Copy out exactly the lines from the one containing "This screenshot has" through the end of the records, and no pictures.

* * * * * * * * *

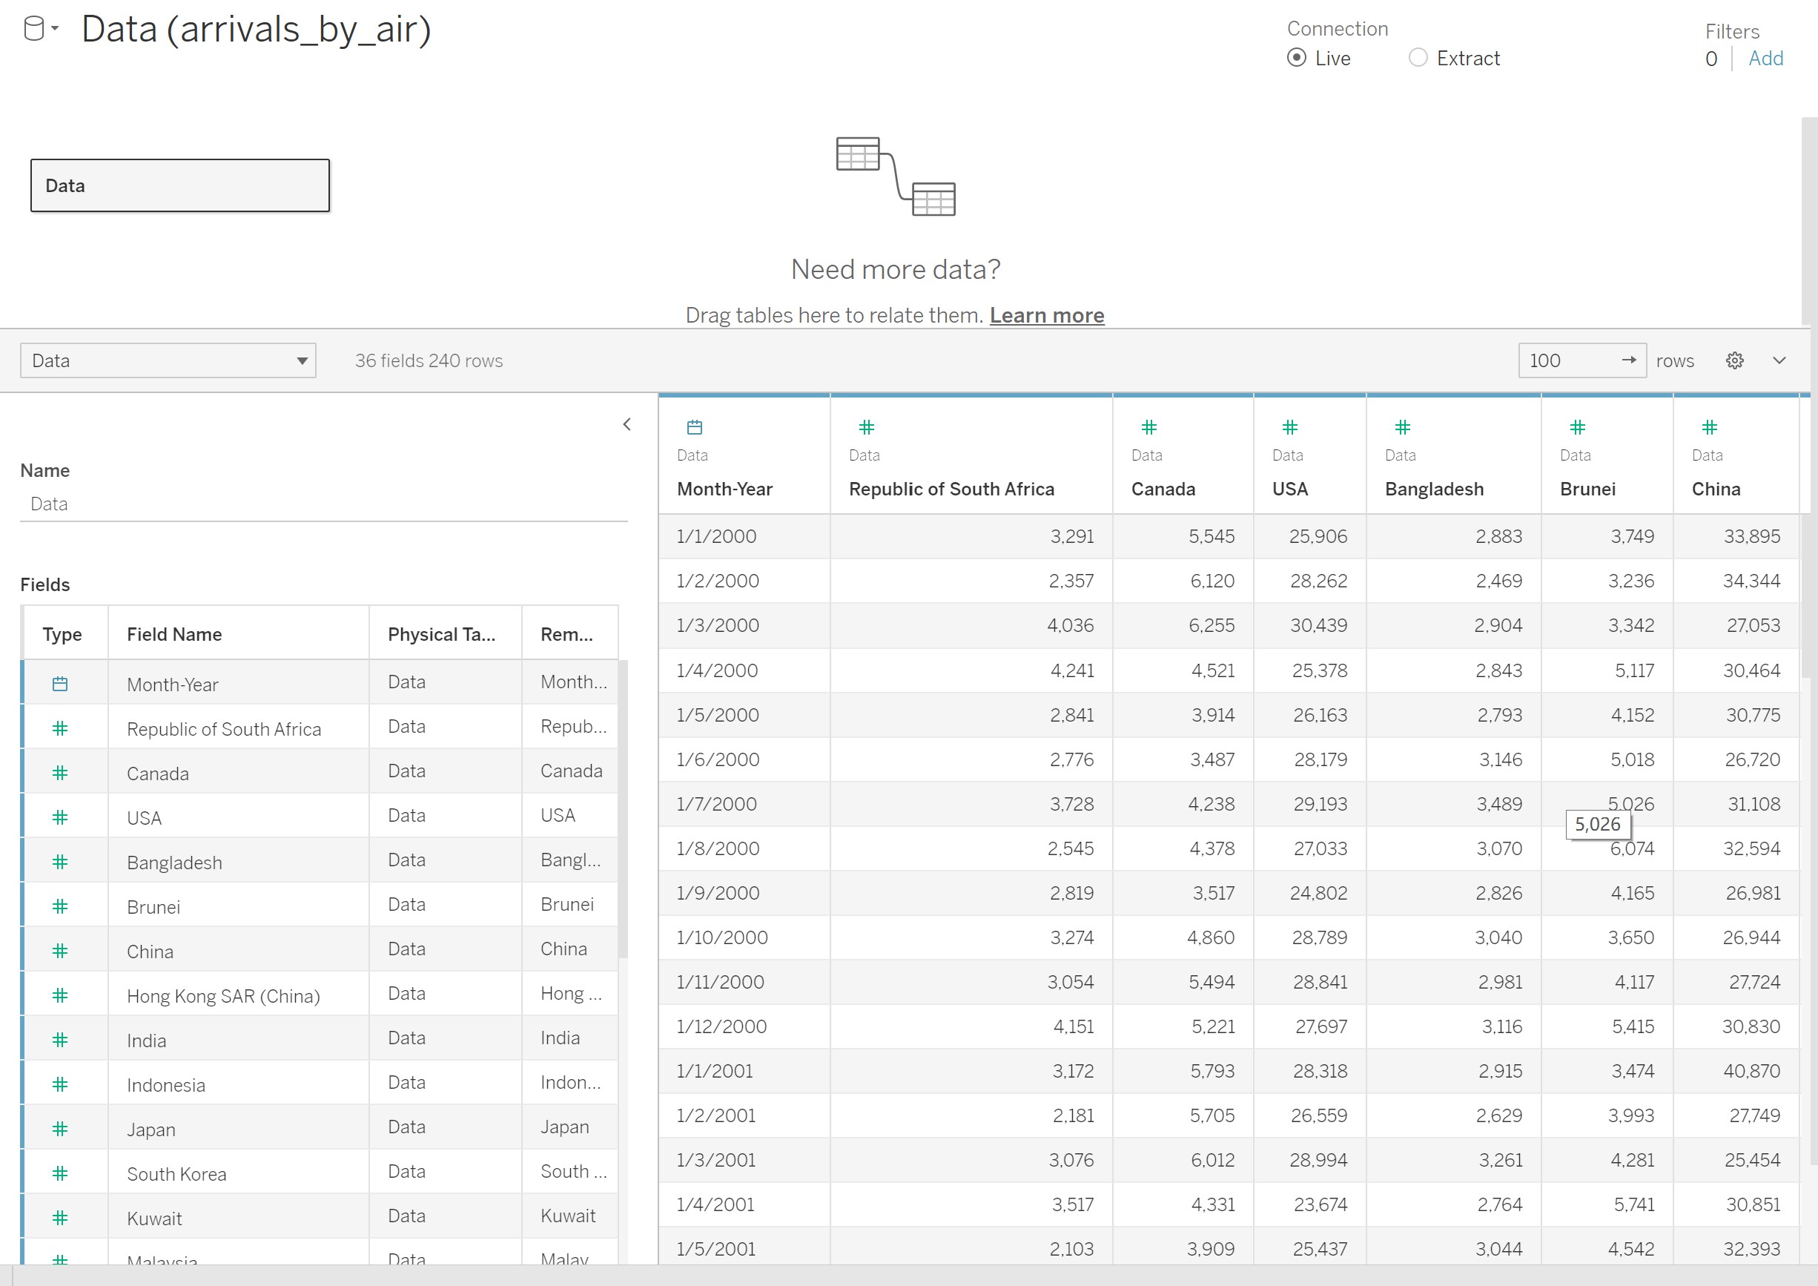1818x1286 pixels.
Task: Click the Physical Table column header
Action: pyautogui.click(x=441, y=634)
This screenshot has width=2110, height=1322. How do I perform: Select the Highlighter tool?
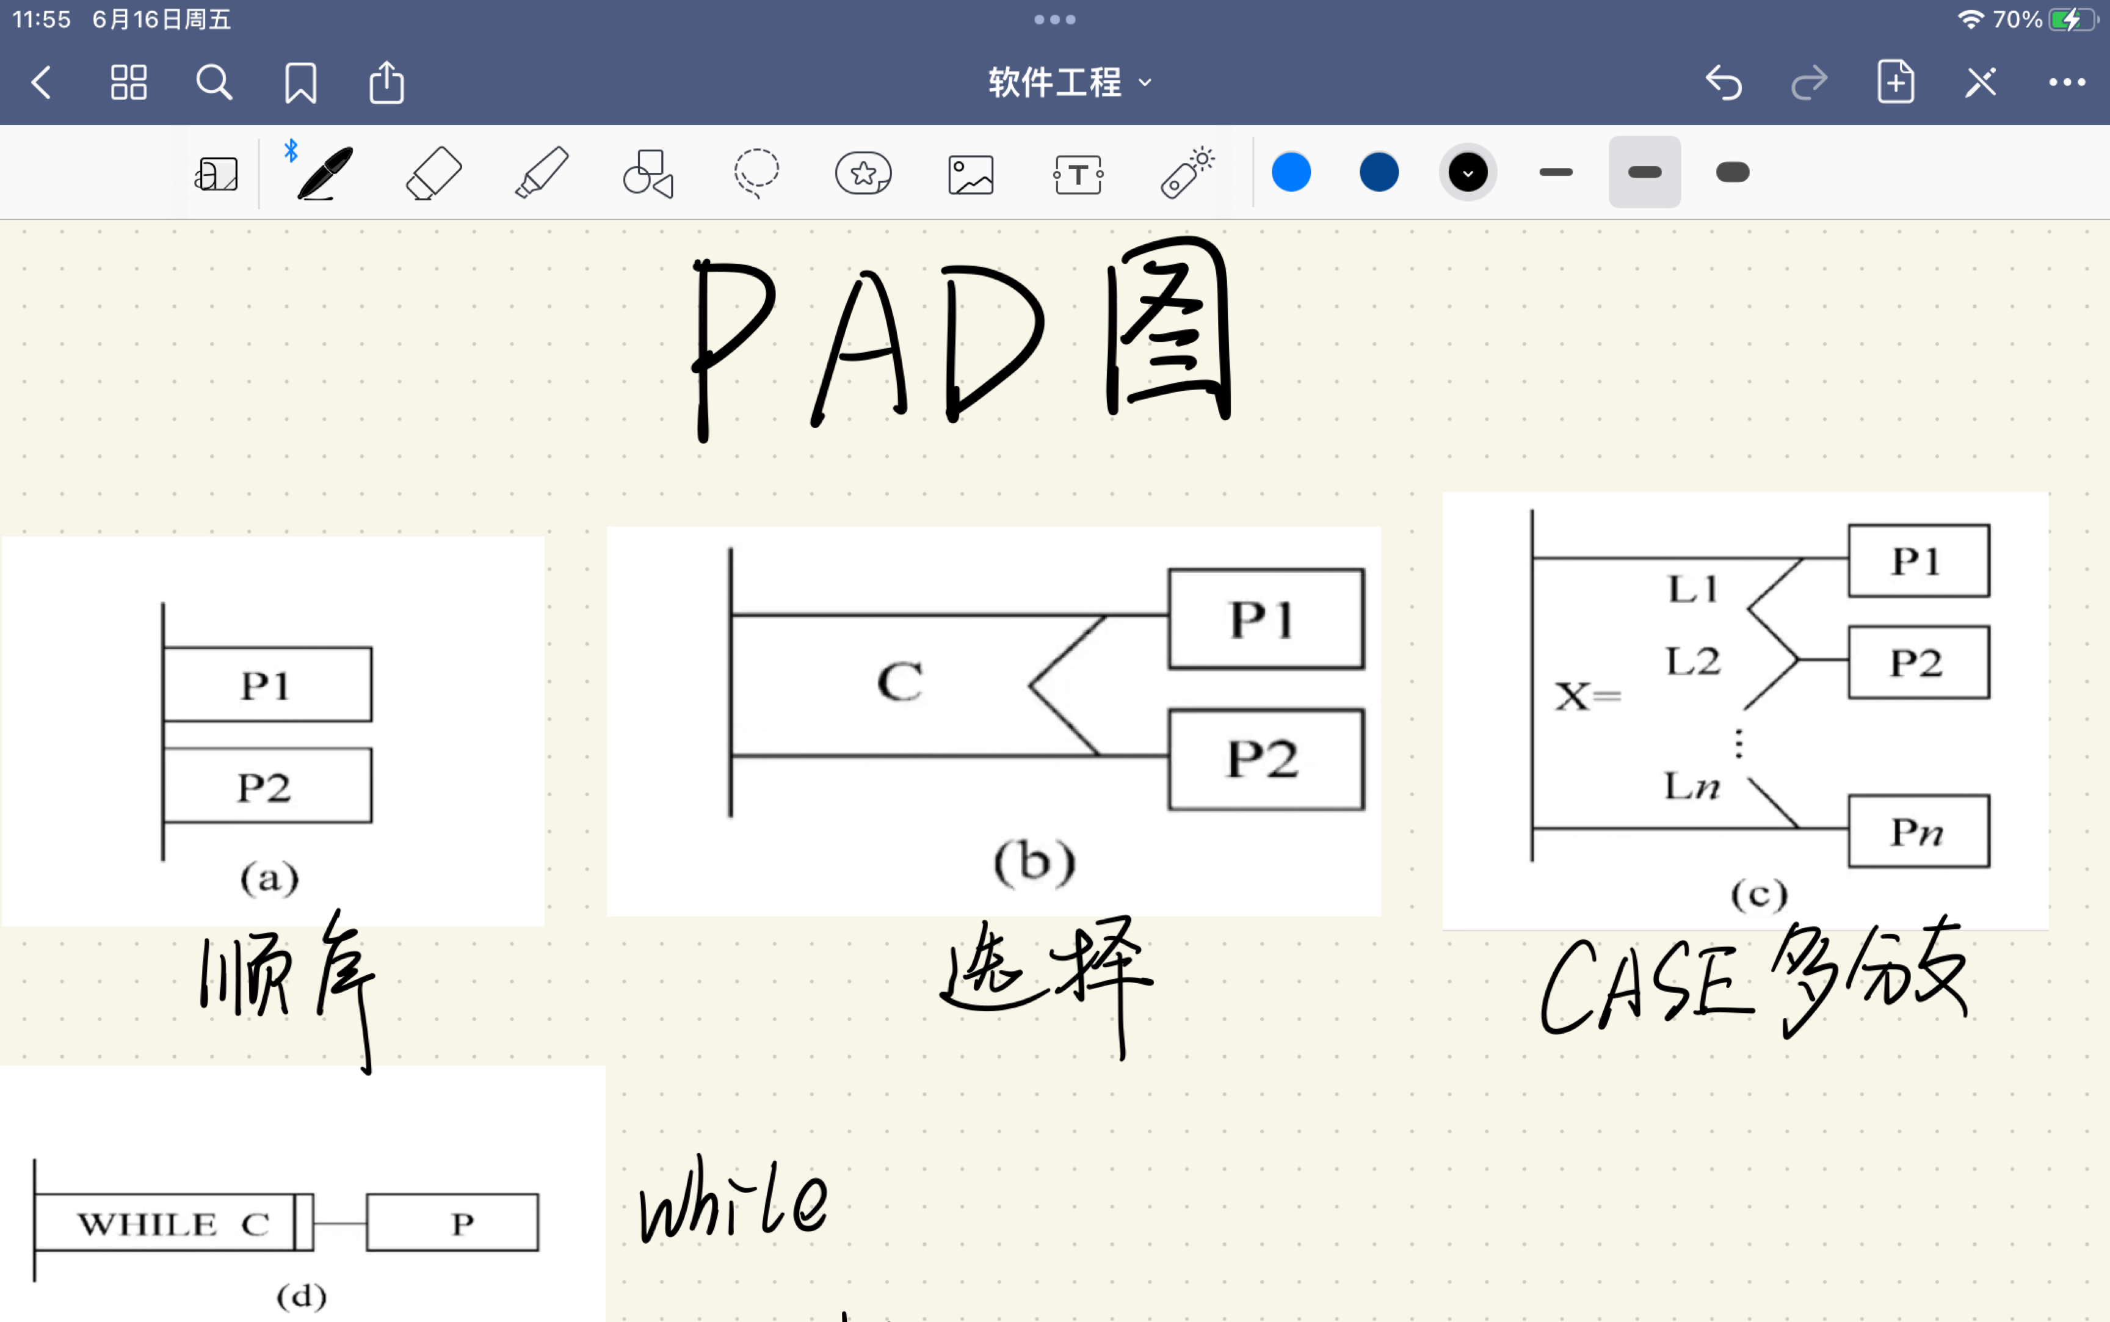click(x=541, y=173)
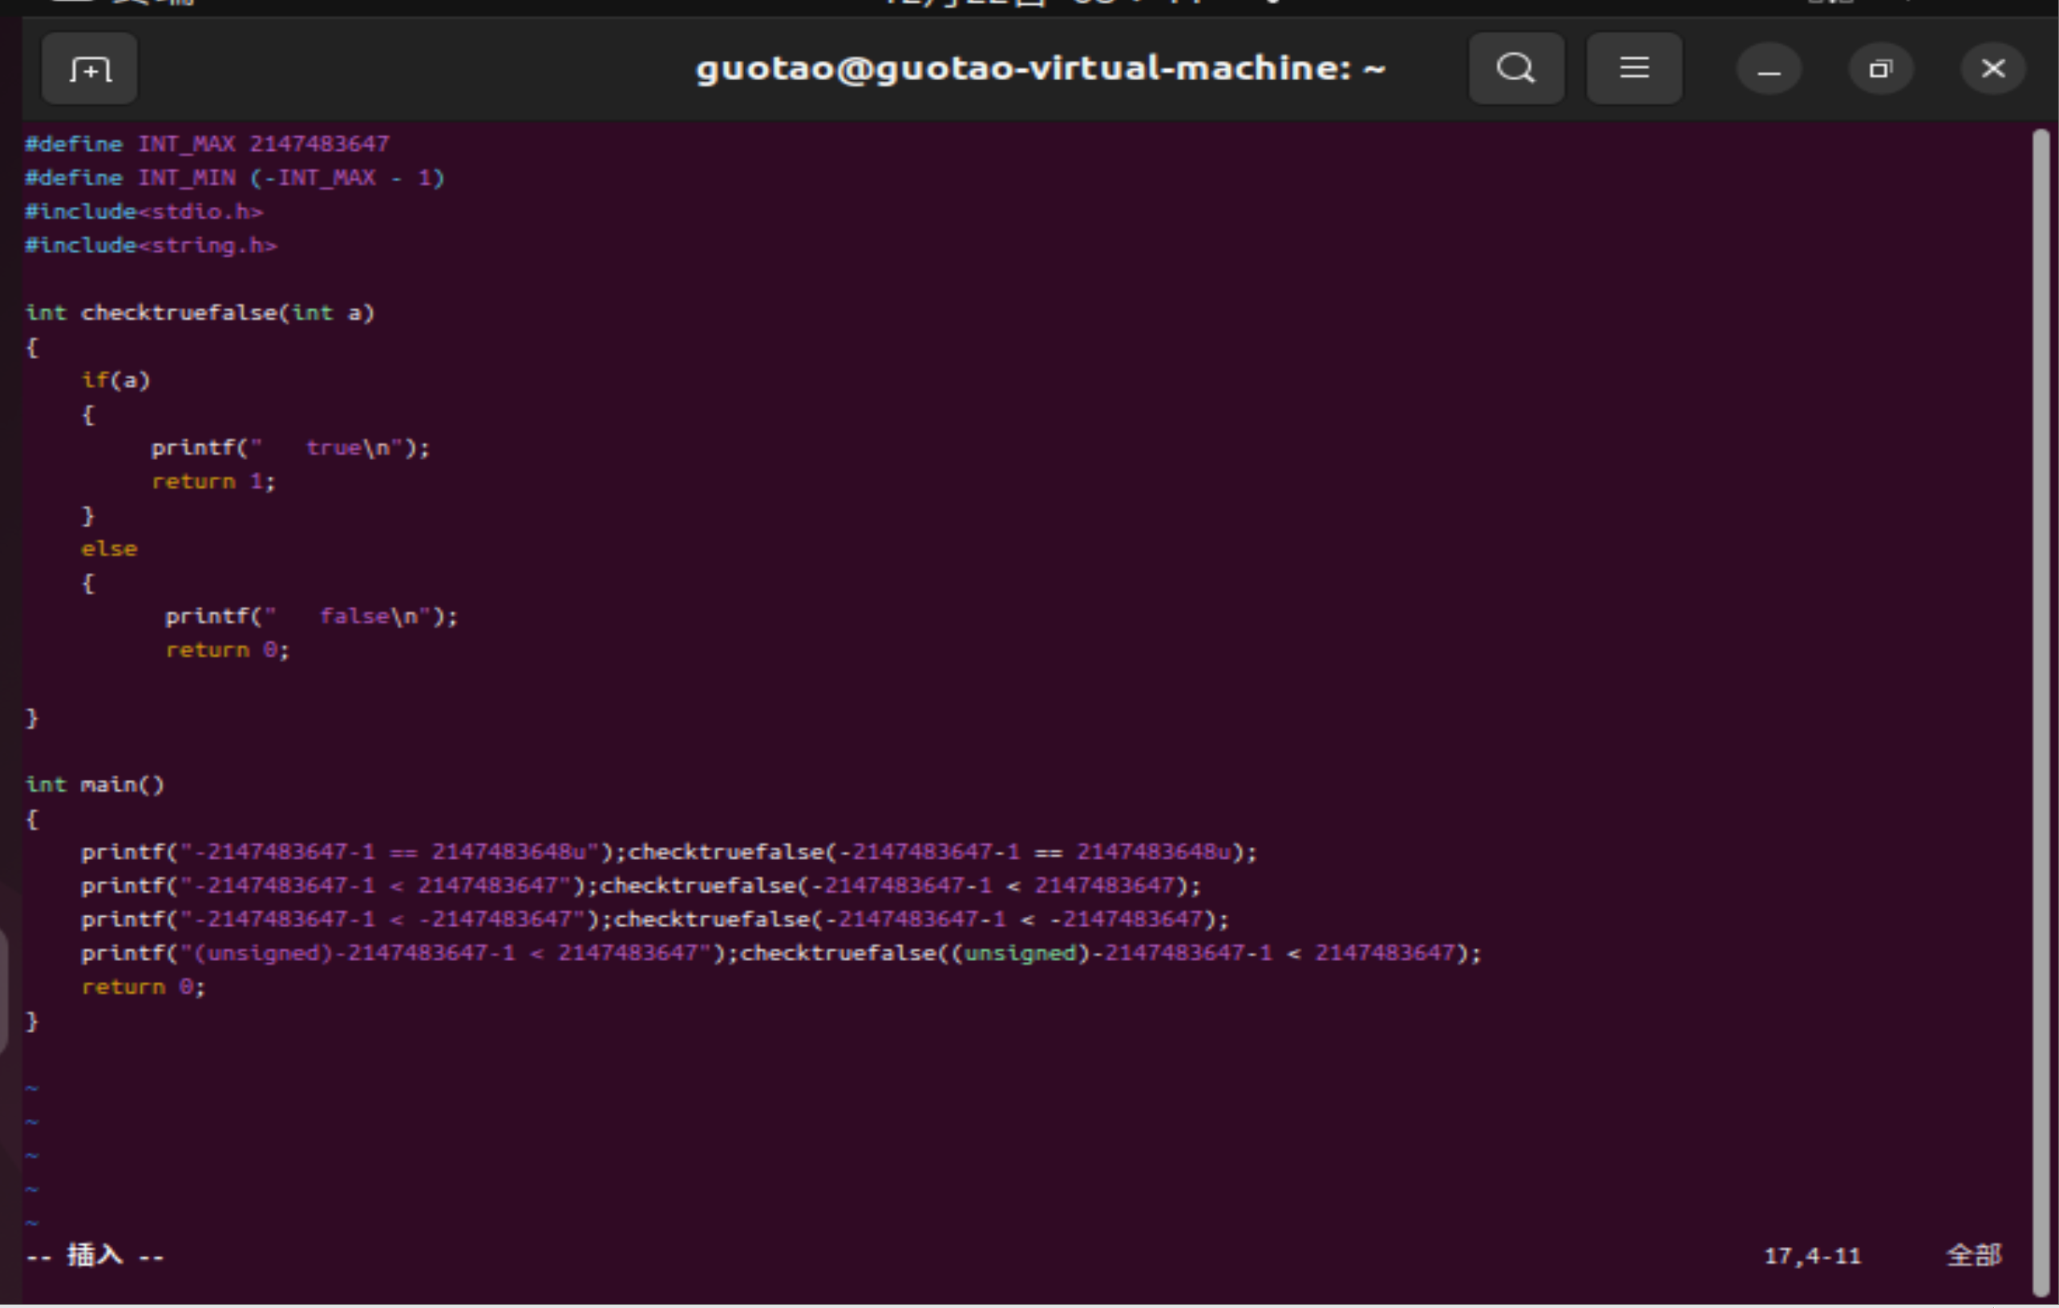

* * * * * * * * *

**Task output**
This screenshot has width=2110, height=1322. How do I perform: Select the Highlighter tool?
click(x=541, y=173)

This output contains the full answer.